== SOURCE MATERIAL ==

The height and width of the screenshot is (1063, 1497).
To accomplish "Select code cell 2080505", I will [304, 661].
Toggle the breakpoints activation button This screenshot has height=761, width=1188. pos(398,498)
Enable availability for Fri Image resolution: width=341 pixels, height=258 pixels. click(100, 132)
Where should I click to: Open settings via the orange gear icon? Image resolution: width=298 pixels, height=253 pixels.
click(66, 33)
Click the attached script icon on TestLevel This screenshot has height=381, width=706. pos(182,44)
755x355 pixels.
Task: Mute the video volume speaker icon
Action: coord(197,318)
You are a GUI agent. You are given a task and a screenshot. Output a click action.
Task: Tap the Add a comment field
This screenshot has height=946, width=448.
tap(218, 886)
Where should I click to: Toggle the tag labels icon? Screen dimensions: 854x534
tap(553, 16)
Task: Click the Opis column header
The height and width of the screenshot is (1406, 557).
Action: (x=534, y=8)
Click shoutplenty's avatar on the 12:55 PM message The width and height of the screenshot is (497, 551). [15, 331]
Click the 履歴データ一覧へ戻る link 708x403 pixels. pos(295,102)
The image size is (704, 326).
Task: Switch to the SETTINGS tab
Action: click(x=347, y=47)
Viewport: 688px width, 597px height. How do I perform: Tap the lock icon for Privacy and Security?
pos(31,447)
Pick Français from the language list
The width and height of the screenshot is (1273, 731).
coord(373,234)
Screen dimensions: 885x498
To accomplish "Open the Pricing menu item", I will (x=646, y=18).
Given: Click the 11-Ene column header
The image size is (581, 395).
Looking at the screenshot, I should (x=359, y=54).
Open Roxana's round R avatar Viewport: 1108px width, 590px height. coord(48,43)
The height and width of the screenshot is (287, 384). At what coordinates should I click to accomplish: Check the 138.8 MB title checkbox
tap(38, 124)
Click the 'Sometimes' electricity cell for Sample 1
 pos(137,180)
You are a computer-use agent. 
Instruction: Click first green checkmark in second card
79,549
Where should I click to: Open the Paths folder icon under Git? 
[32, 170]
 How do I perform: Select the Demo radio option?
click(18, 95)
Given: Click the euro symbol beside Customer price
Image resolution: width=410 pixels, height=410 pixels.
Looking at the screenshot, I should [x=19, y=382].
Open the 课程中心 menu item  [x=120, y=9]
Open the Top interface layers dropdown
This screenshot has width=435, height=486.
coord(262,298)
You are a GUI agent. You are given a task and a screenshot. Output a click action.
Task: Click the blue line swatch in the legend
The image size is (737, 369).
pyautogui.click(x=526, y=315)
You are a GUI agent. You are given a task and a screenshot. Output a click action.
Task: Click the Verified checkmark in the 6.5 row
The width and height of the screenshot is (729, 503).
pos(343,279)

== EXERCISE REQUIREMENTS ==
Report the number of lines in the material above that contain "will". Nothing else is wanted.

== SOLUTION TO THE PROBLEM ==
2